Der Vortrag sollte 45 Minuten dauern. Anschließend findet ein Kolloquium von höchstens einer Stunde Dauer statt. Es bezieht sich auf die Disziplin, für die die Lehrbefähigung erstrebt wird, und wird von den Fachvertretern/Fachvertreterinnen eröffnet. Die an der Habilitation mitwirkenden Professoren/Professorinnen und Privatdozenten/Privatdozentinnen, die einer anderen Fakultät angehören sowie ggf. auswärtige Gutachter/Gutachterinnen werden zum Vortrag eingeladen.
Vortrag und Kolloquium sind in der Regel nicht wiederholbar. In begründeten Ausnahmefällen kann die Habilitationskommission eine einmalige Wiederholung eines oder beider Verfahrensteile zulassen.
Feststellung der Lehrbefähigung (§11 der Habilitationsordnung)

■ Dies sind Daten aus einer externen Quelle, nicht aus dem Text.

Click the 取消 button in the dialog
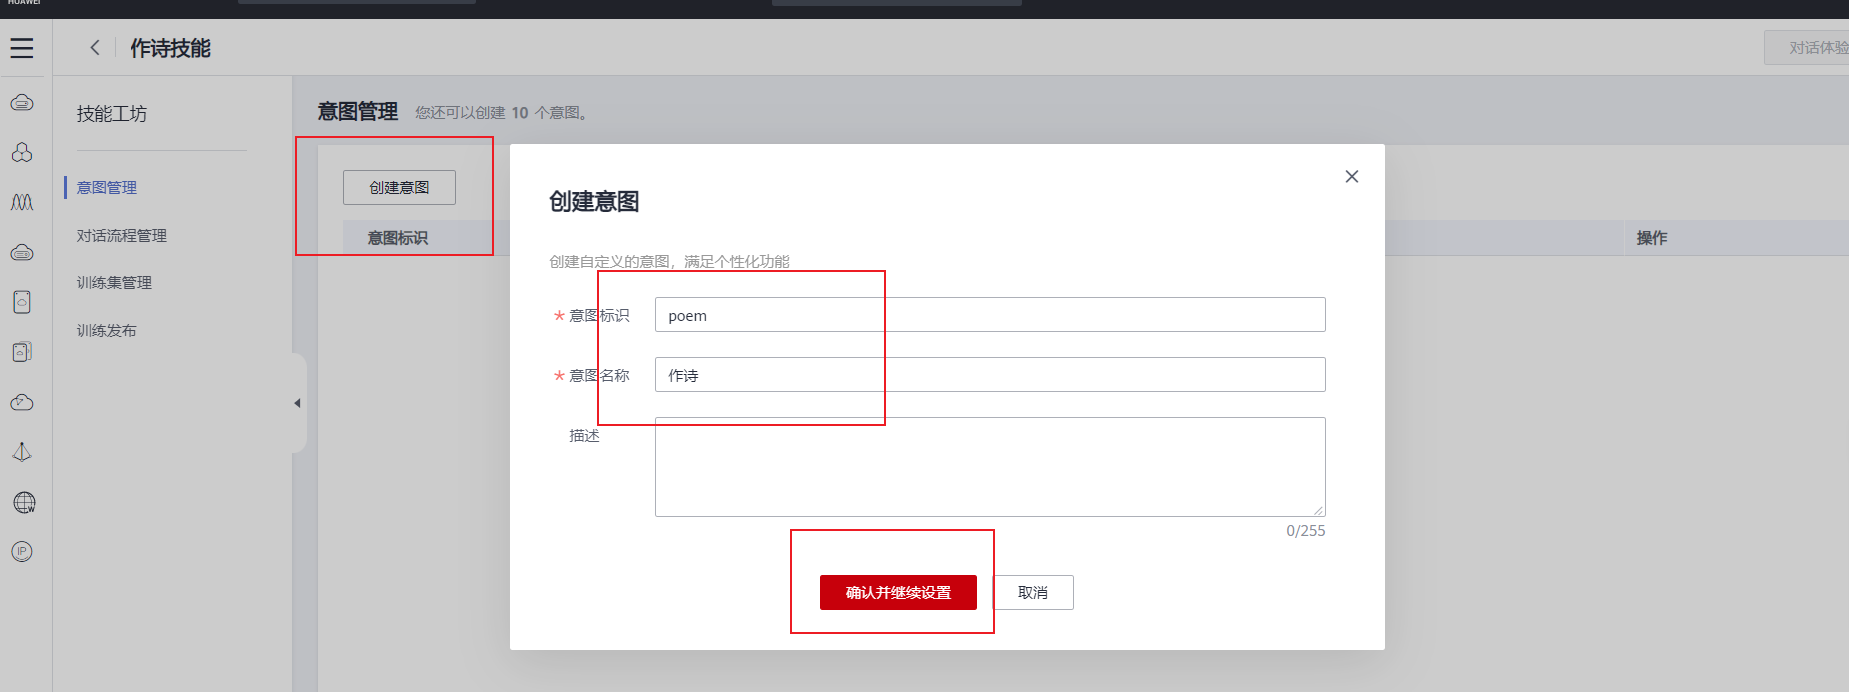Viewport: 1849px width, 692px height. (1033, 592)
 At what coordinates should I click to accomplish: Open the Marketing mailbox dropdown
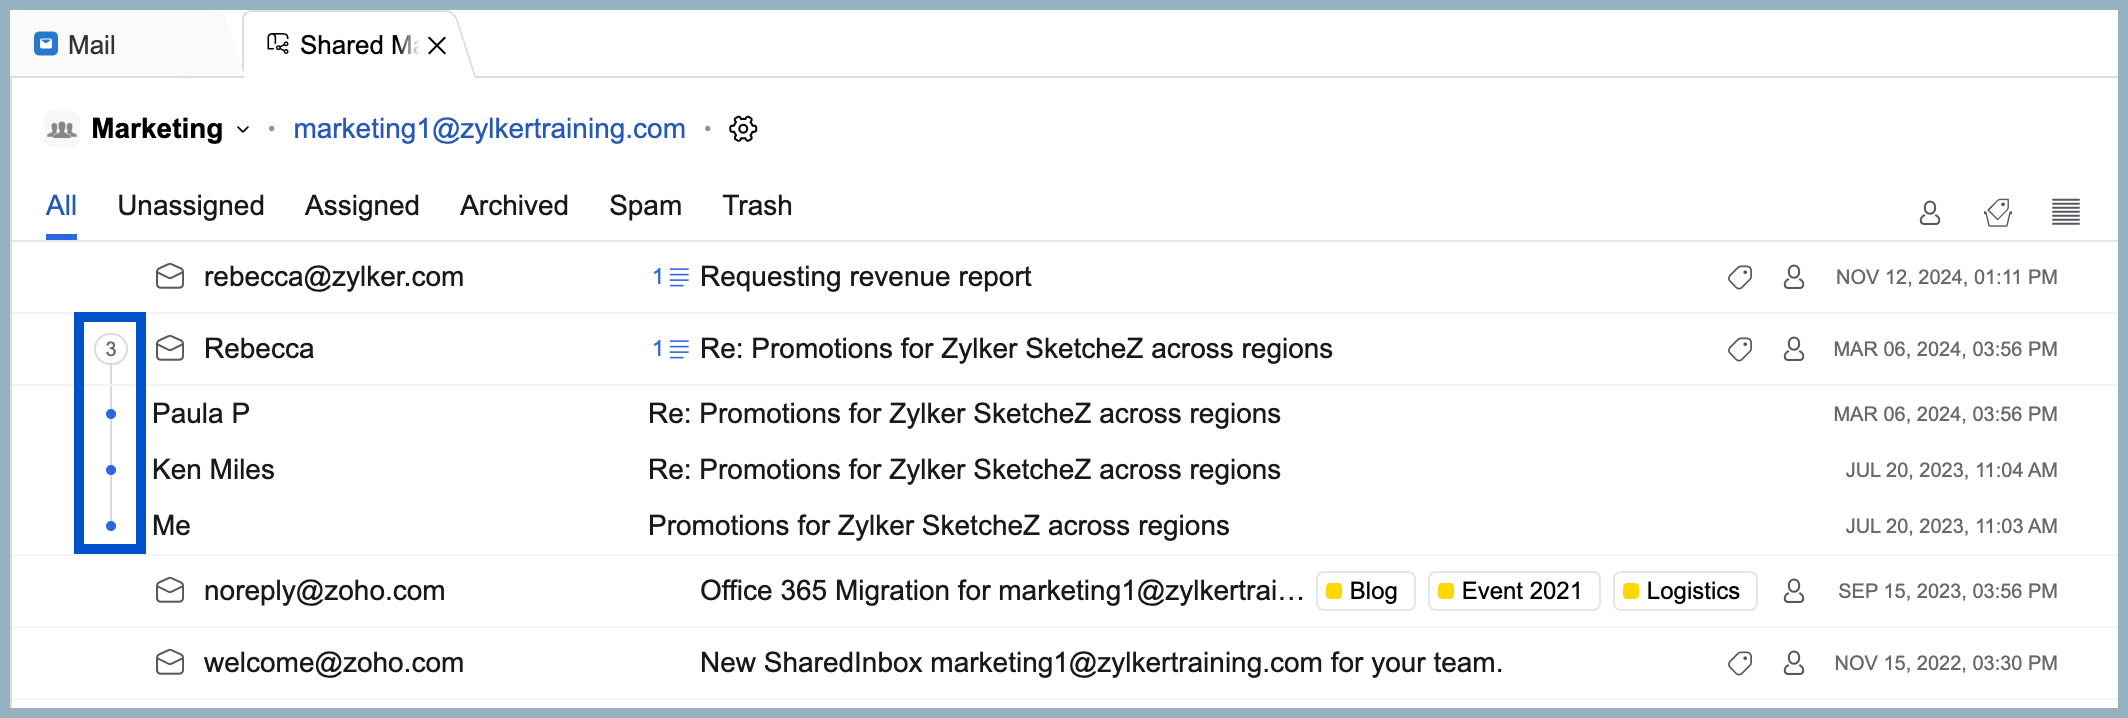[x=243, y=130]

Unmittelbar nach dem Kolloquium berät die Habilitationskommission über die Feststellung der Lehrbefähigung. Sie beschließt darüber mit zwei Dritteln der anwesenden stimmberechtigten Mitglieder. Der Beschluss wird dem Bewerber/der Bewerberin durch die Dekanin vor der Habilitationskommission bekanntgegeben.
In angemessener Zeit nach dem Beschluss über die Feststellung der Lehrbefähigung wird dem Habilitierten/der Habiltierten die Urkunde über die Lehrbefähigung von der Dekanin ausgehändigt. Mit der Überreichung der Urkunde durch die Deknain ist das Verfahren zur Feststellung der Lehrbefähigung abgeschlossen. Die Dekanin teilt die vollzogene Habilitation und die Feststellung der Lehrbefähigung dem Rektorat und dem Senat mit.
Hinweis: Bei negativem Ausgang der Abstimmung über die Feststellung der Lehrbefähigung wird dem Kandidaten/der Kandidatin innerhalb einer Woche schriftlich Mitteilung gemacht.
Verleihung der Lehrbefugnis (§14 der Habilitationsordnung)
Der Fakultätsrat beschließt im Auftrag des Rektorats auf Antrag des/der Habilitieren, die Verleihung und den Umfang der Befugnis, in seiner/ihrer Disziplin an der Universität Lehrveranstaltungen selbständig durchzuführen. Nach Erteilung der Lehrbefungnis darf der Habilitierte/die Habilitierte den Titel "Provatdozent/Privatdozentin" tragen.
Antrittsvorlesung (§15 der Habilitationsordnung)
Nach der Erteilung der Lehrbefugnis ist der Habilitierte/die Habilitierte verpflichtet, eine öffentliche Antrittsvorlesung über ein selbst gewähltes, vom Fakultätsrat genehmigtes Thema zu halten. Sie soll nach Möglichkeit im kommenden Semester stattfinden, spätestens aber ein Jahr nach dem Kolloquium.
Weitere Informationen zur Lehrbeauftragung und den Rechten und Pflichten eines Privatdozenten/einer Privatdozentin finden Sie in der Habilitationsordnung.